Tomorrow at 11am we will be at the Children's Hospital putting an IV in Rachel's body, most likely her head. I'm trying not to think about it too much. I know they do this all the time but I really hope she doesn't cry too hard. After the IV is in, we hope to settle her and keep her happy until 1pm when we do the MRI. We need to put off feeding and try and keep her awake, both of which are challenging for her. We plan to feed her just before the tests, hoping that she will be full(er) and groggy. We need her to be as still as possible to get good pictures.
We received informal word back from Toronto yesterday. Rachel's case was presented there last week.

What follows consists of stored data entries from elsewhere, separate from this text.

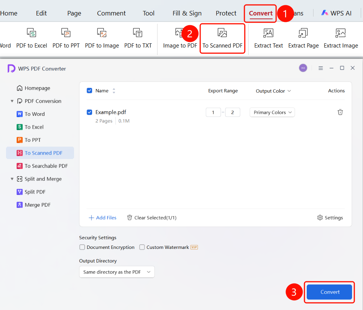
Task: Open the Settings gear in file list
Action: click(x=330, y=218)
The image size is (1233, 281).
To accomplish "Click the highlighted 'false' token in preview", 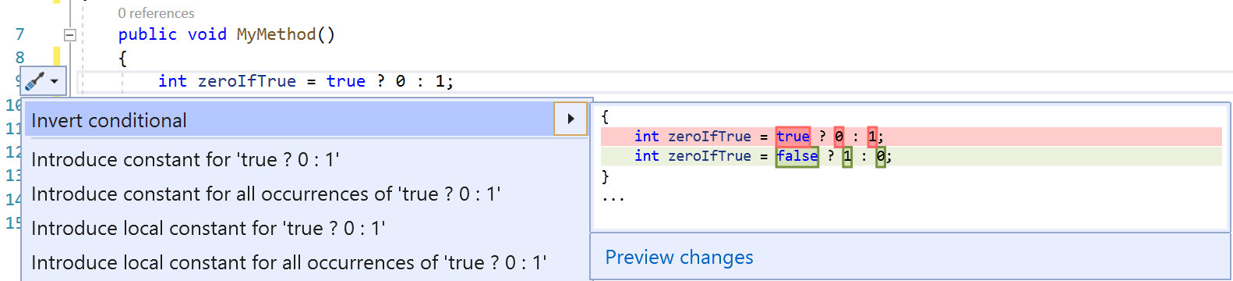I will (797, 156).
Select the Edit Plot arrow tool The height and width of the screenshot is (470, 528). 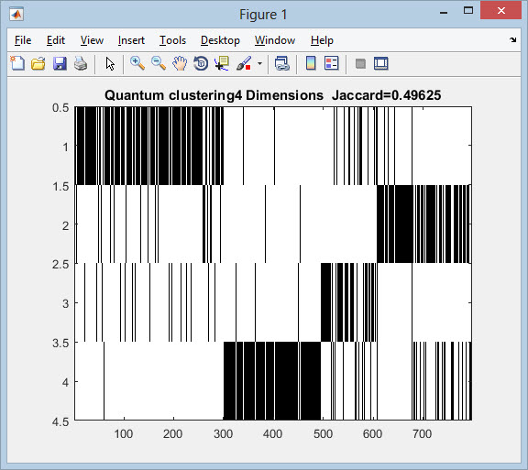[110, 63]
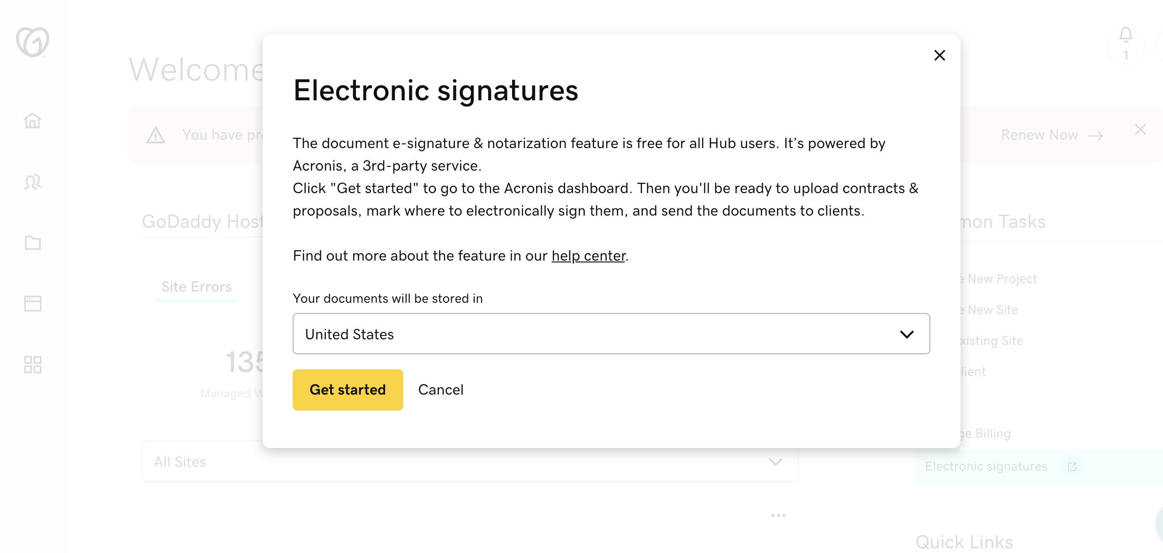This screenshot has width=1163, height=553.
Task: Open the help center link
Action: [x=588, y=256]
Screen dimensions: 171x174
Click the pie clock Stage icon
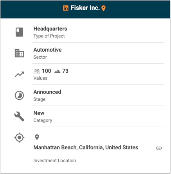[19, 95]
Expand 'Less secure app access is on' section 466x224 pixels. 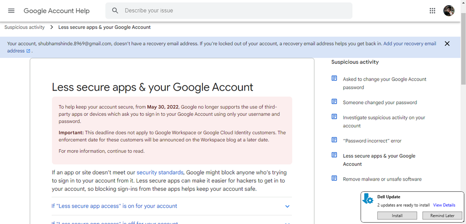tap(114, 206)
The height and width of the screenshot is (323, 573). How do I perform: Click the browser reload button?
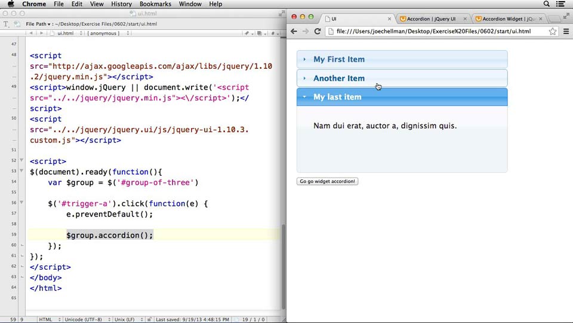(x=317, y=31)
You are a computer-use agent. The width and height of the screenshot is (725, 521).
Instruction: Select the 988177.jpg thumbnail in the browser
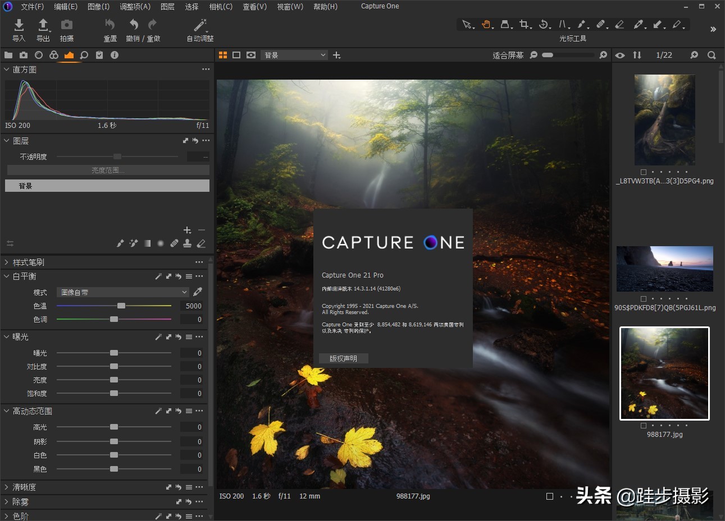[x=664, y=374]
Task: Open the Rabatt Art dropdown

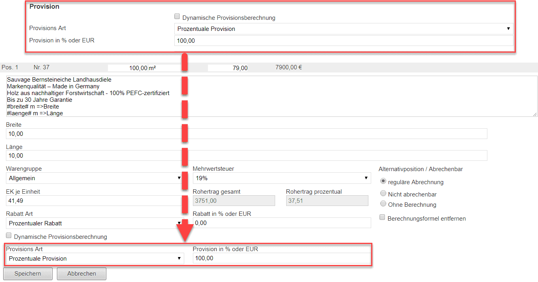Action: pos(94,223)
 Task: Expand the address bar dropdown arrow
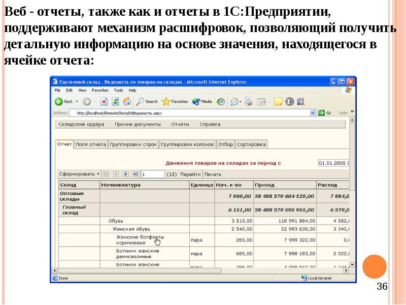click(313, 113)
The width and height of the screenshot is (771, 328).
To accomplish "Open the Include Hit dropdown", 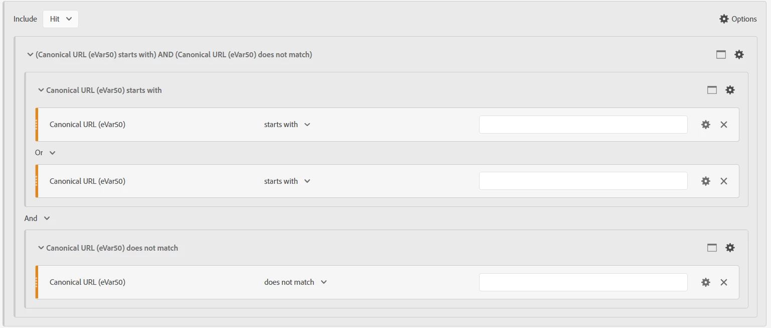I will click(x=61, y=19).
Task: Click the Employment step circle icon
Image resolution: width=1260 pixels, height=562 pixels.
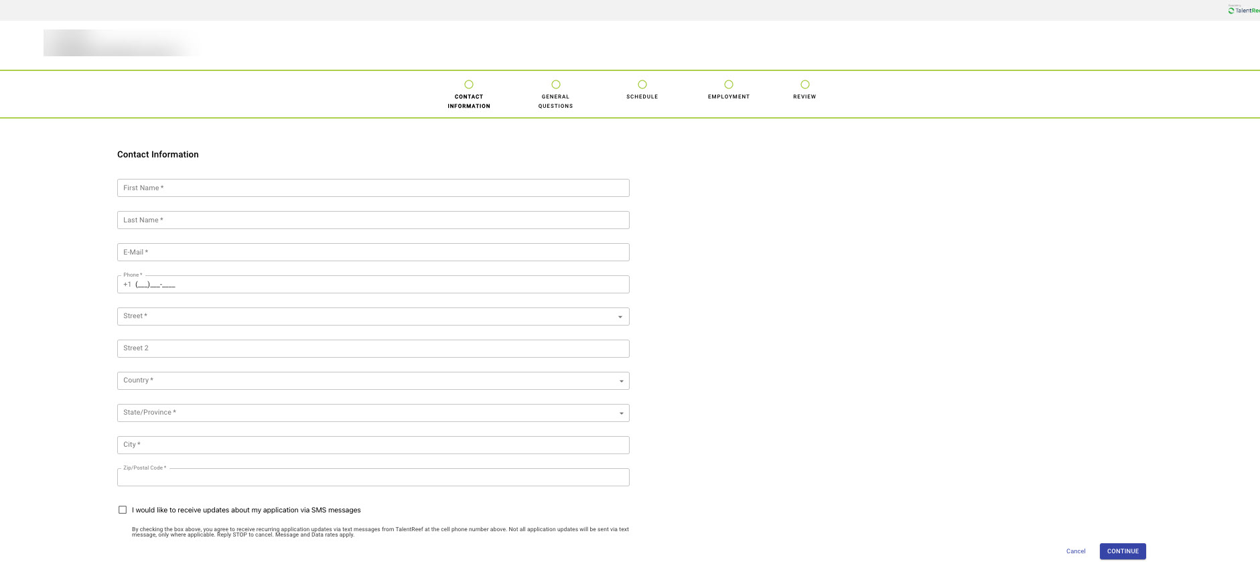Action: [728, 84]
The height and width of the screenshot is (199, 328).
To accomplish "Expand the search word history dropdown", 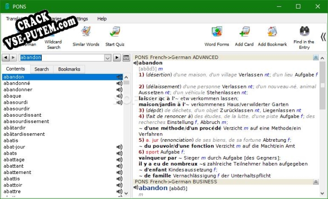I will [108, 58].
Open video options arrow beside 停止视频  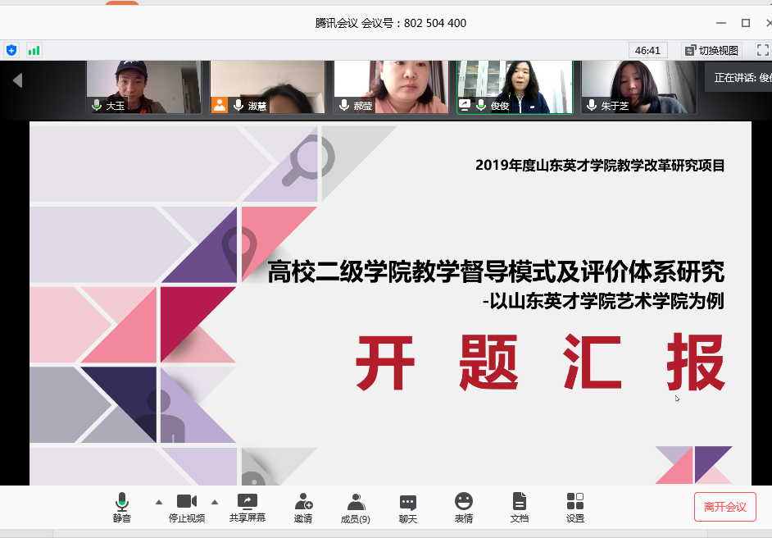[215, 501]
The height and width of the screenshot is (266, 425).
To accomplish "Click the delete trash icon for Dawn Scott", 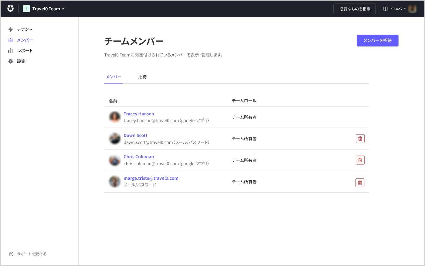I will tap(360, 138).
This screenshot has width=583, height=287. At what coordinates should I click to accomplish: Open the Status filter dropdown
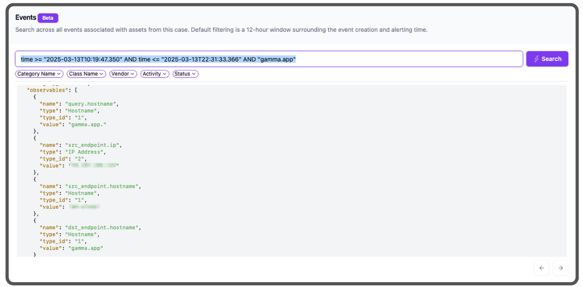(185, 74)
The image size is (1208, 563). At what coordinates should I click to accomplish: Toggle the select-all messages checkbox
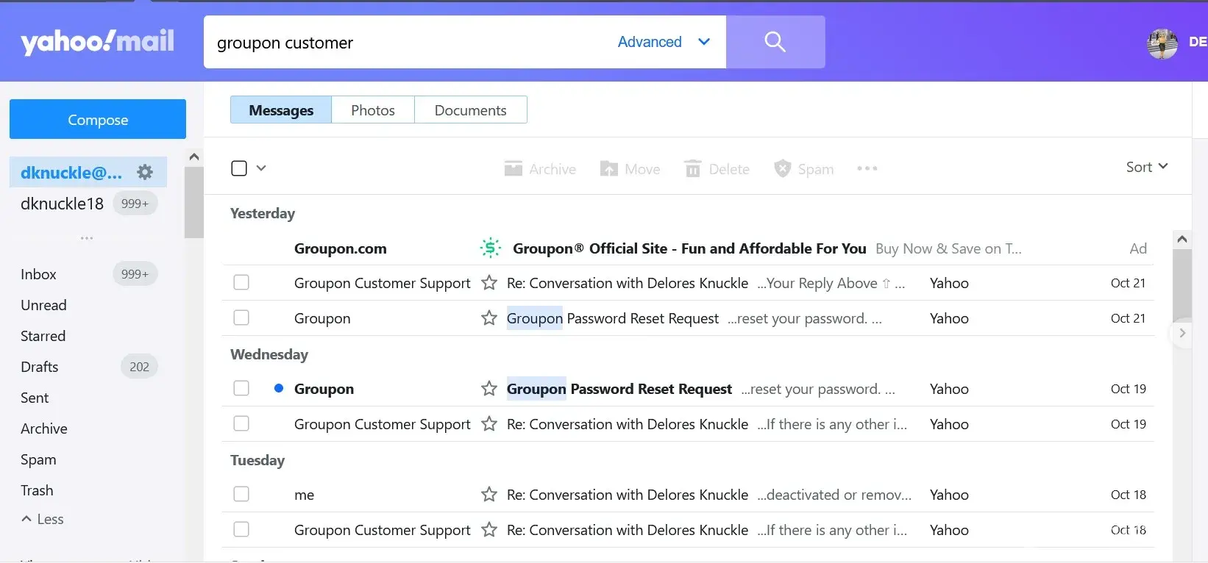coord(239,168)
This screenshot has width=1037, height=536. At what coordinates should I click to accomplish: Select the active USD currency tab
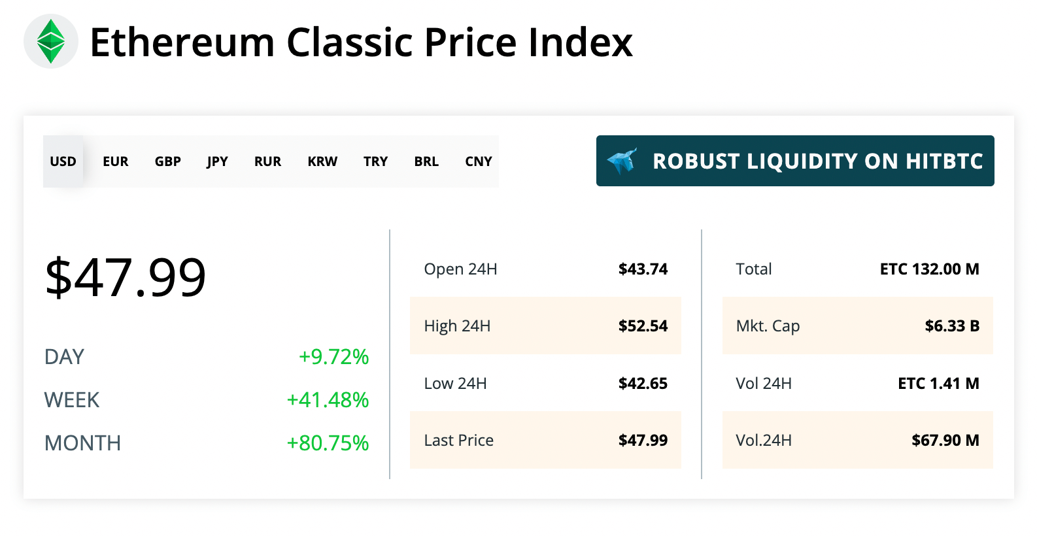[x=63, y=161]
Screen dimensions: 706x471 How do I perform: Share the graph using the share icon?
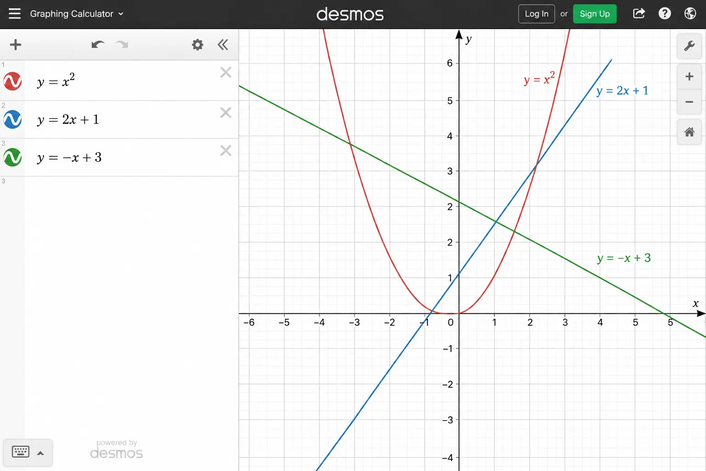(639, 14)
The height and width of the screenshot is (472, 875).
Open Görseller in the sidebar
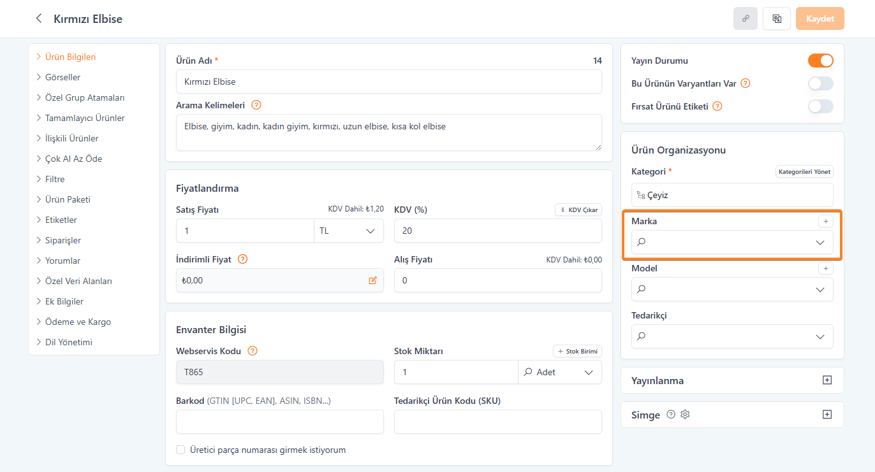point(63,77)
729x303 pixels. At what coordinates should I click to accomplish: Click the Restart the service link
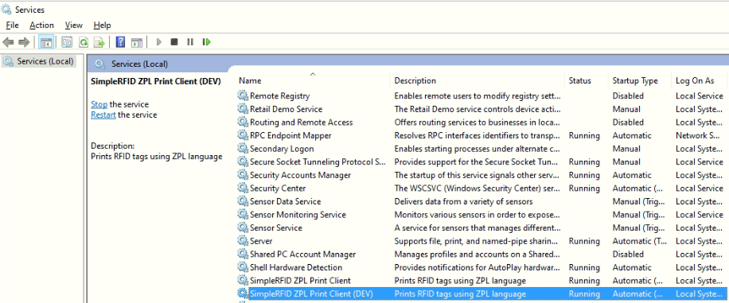pos(103,115)
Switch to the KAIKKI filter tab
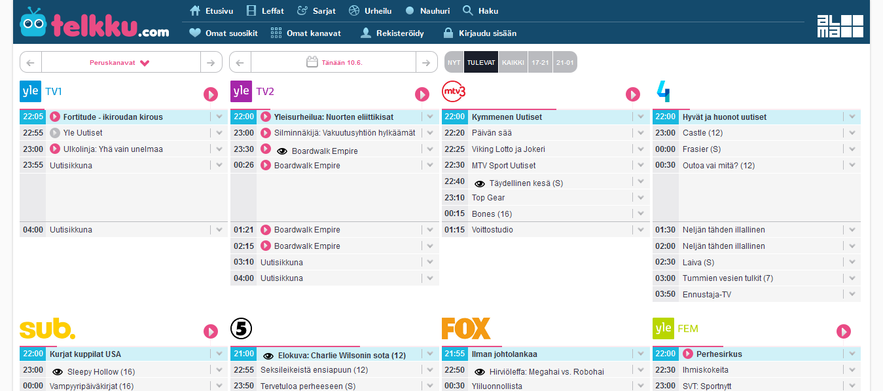This screenshot has width=883, height=391. tap(513, 62)
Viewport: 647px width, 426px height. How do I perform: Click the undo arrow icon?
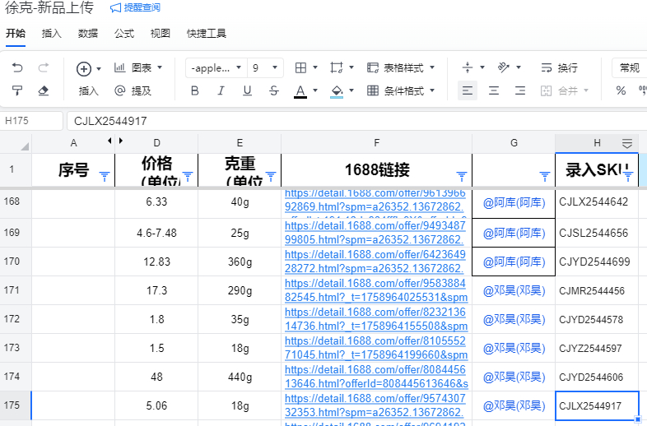(x=17, y=67)
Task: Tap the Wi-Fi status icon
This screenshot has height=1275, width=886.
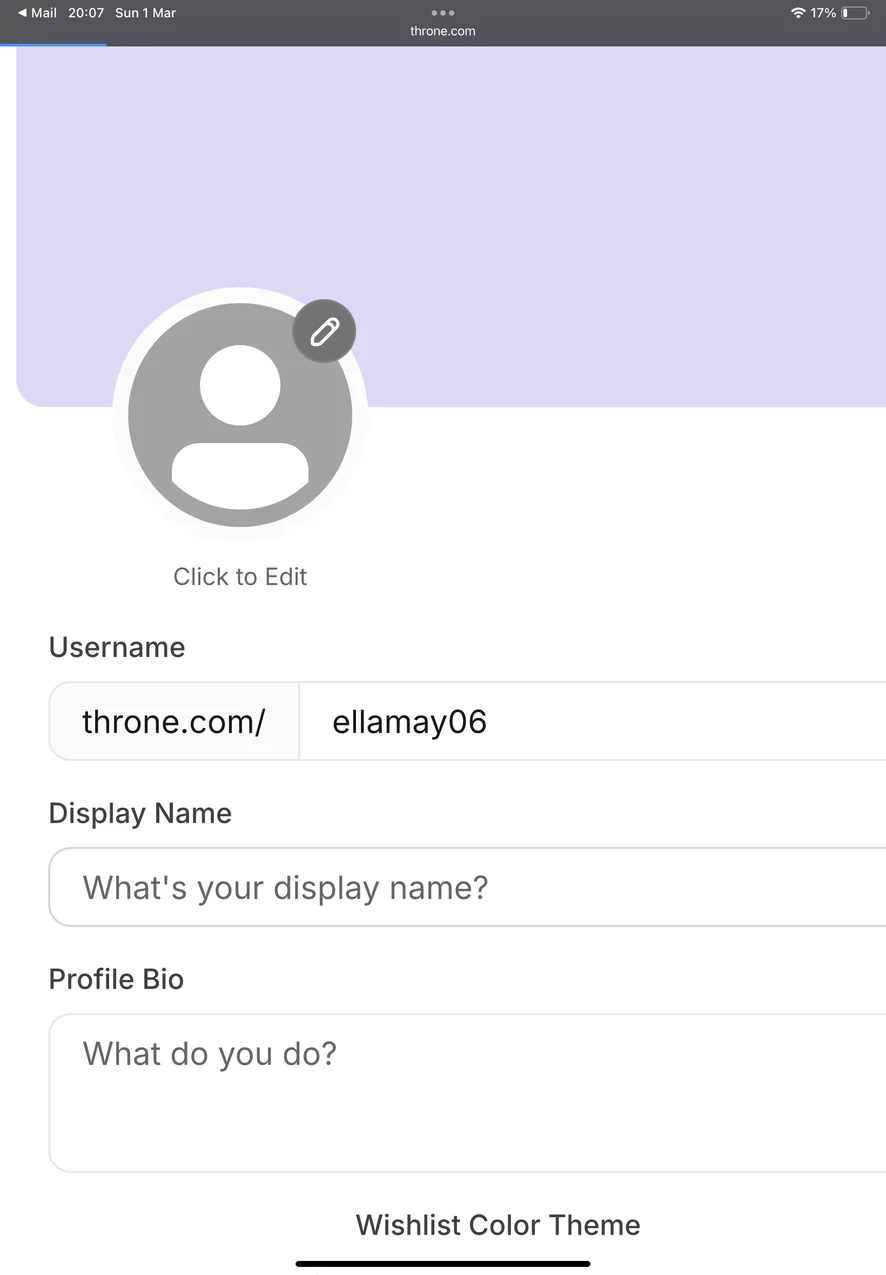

Basically there is no real difference between their opinion and and Edmonton's. One difference is that they think her arteries are ducts, not collateral arteries. (we've been going back and forth on that one) Her 'episodes' seem to point to them being ducts - and they seem to be more dynamic that doctors first thought. (meaning they can shut suddenly and widen, rather than close slowly) Surgically speaking, there is only one pre-transplant surgery that has a remote chance of working temporarily - to keep the ducts open. (with a 90% post surgery mortality rate) Rachel's situation is much more precarious than other babies that get these surgeries, in that her arteries and veins are even more abnormal than usual. And we already know that a transplant is not an option. In summary, (in their view and ours) we are doing the right thing. This wasn't a surprise to us - but it did satisfy some curiousity. The MRI should help us answer the question of what those arteries are doing and how they might act.
Please pray for us tomorrow. Thank-you!